Explorer le contenu:
1 – D'après l'article sur la décision de l'ANSM, quel délai l'étude de Doctolib indique-t-elle pour obtenir un rendez-vous de médecine générale dans 40 départements ?
2 – Dans l'article sur la décision de l'ANSM, pourquoi Pierre-Olivier Variot doute-t-il des effets de cette mesure ? Répondez en une à trois phrases.
3 – Reprenez l'article sur la décision de l'ANSM à la suite de sa dernière phrase.

Texte fourni:

● ● ● ● ● ● ●

Actifed, Humex, Dolirhume, Rhinadvil seront listés à partir de demain et par conséquent accessibles uniquement sur ordonnance. Une décision de l’ANSM qui, si elle est respectée par les instances de la profession, ne manque pas de soulever plusieurs interrogations quant à sa pertinence. Et à l’avenir du conseil en pharmacie.
Depuis un mois, les pharmaciens étaient avertis. Il n’empêche, la décision de l’ANSM connue de manière informelle depuis hier soir est ressentie comme un nouveau coup porté à l’arsenal thérapeutique. « Si on avait voulu tuer ces produits, on ne s’y serait pas pris autrement », déclare Pierre-Olivier Variot. Si le président de l’Union des syndicats de pharmaciens d’officine (USPO) respecte cette décision, il ne l’estime pas moins disproportionnée. Il reste surtout dubitatif sur ses effets car, insiste-t-il, « mettre un produit sur prescription n’a jamais été synonyme de bon usage, on le voit tous les jours, en témoignent les codéinés plus que jamais détournés. »
Au-delà de l’effet dissuasif escompté, la prescription médicale obligatoire risque d’engendrer des coûts supplémentaires pour l’assurance-maladie. Ce que ne manque pas de souligner Luc Besançon, directeur général de Nérès : « 3,9 millions de boîtes sont actuellement vendues, cela correspondra-t-il à 3,9 millions de consultations supplémentaires chez les généralistes ? » Si tant est que les patients puissent accéder rapidement à un médecin. En avril dernier, une étude de Doctolib a révélé que le délai pour obtenir un rendez-vous de médecine générale était de 4 à 5 jours dans 40 départements et de 6 à 7 jours dans 11 autres. Soit la durée d’un rhume…
Autant dire que le conseil du pharmacien, notamment en solutions alternatives comme l’eau salée hypertonique, sera plus que jamais attendu au comptoir. C’est le côté positif de cette décision que veut retenir Philippe Besset, président de la Fédération des syndicats pharmaceutiques de France (FSPF). Il soutient quant à lui une décision prise en conférence de consensus qu’il n’y a pas lieu de remettre en cause. « Notre rôle est d’expliquer aux patients que la médecine, en tant qu’activité humaine, évolue dans le temps. » À propos d’évolution, la profession reste cependant dans l’attente d’avancées significatives. « L’ANSM nous avait promis de reconsidérer le délistage et de se prononcer sur la mise à disposition de nouvelles molécules. Je constate qu’elle n’a pas tenu parole à ce jour. Aucun groupe de travail n’a été mis en place », pointe Pierre-Olivier Variot, faisant allusion à une liste produite par Nérès sur une centaine de molécules accessibles dans d’autres pays européens.

● ● ● ● ● ● ●

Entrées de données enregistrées
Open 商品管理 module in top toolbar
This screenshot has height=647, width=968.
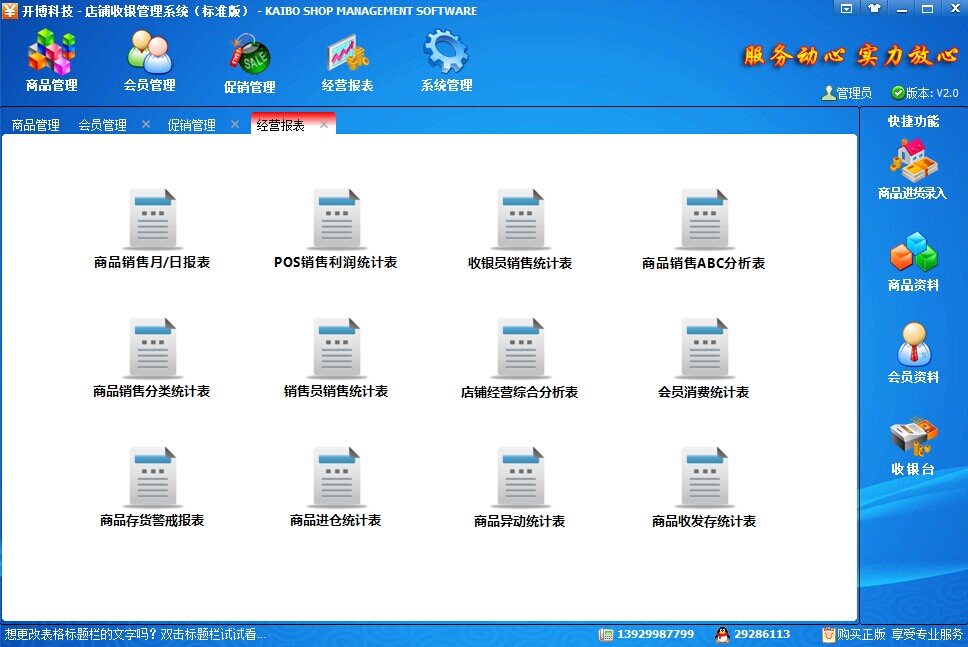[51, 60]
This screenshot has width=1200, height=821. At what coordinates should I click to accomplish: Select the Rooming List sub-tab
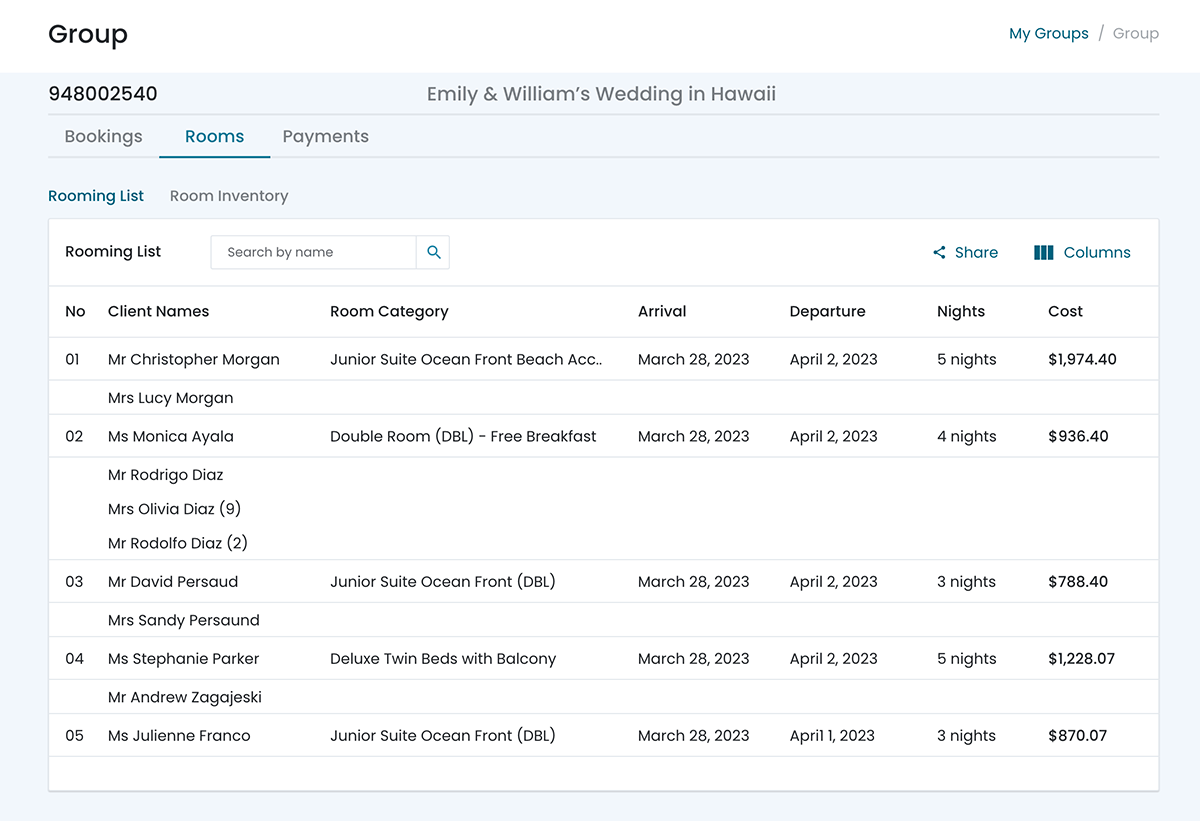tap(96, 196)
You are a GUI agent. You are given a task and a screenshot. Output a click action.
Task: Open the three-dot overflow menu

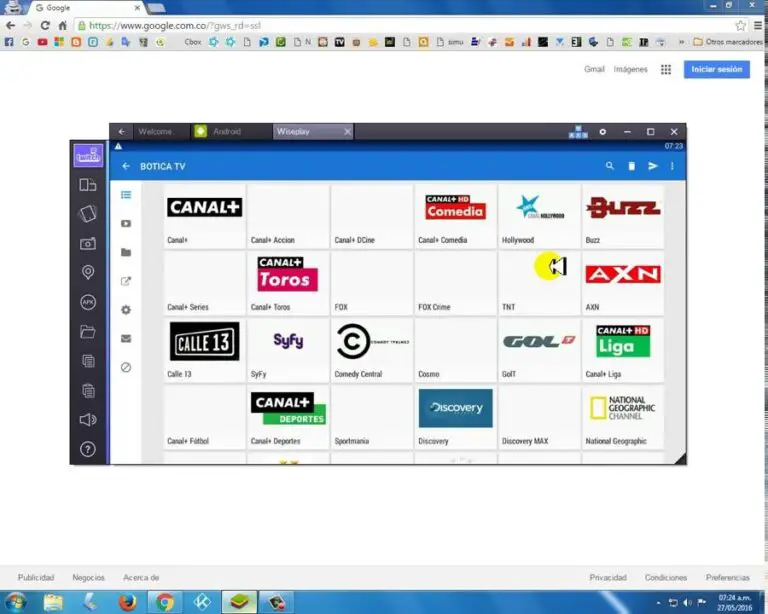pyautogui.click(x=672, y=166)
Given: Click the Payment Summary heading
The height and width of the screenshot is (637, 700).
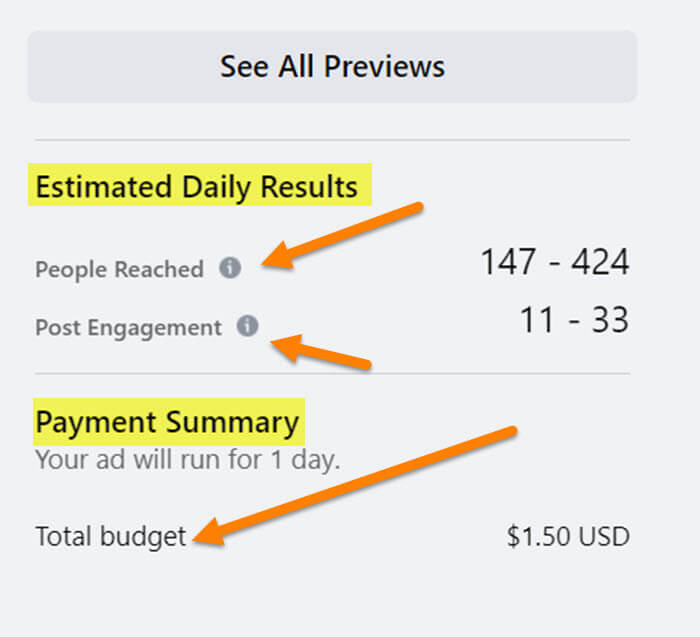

● ● ● ● ● ● ●

Résultats de l'exercice:
1 – De 4 à 5 jours.

2 – Selon lui, mettre un produit sur prescription n'a jamais été synonyme de bon usage. Il le constate tous les jours, et les codéinés, plus que jamais détournés, en témoignent.

3 –
Pour les laboratoires, la stratégie des pouvoirs publics ne laisse pas d’interroger, notamment au sujet de l’avenir de ces produits, fabriqués pour la plupart en France et également destinés à l’export. Ce n’est pas le premier choc pour un marché dominé à 40 % par Actifed, à 29 % par Humex, à 16,7 % par Dolirhume et à 11,6 % par Rhinadvil (parts de marché sur les douze derniers mois)*. En décembre 2022, l’ANSM avait émis une première alerte. Dès janvier, les ventes avaient alors chuté de 57 % comme en attestent les données GERS Data. Puis avec le second coup porté en octobre 2023 avec la fin du libre accès, les ventes cumulées novembre 2024 vs novembre 2023 ont continué de s’infléchir : de 25 % en valeur à 18 918 000 euros et de 29 % en volume (2 896 180 unités).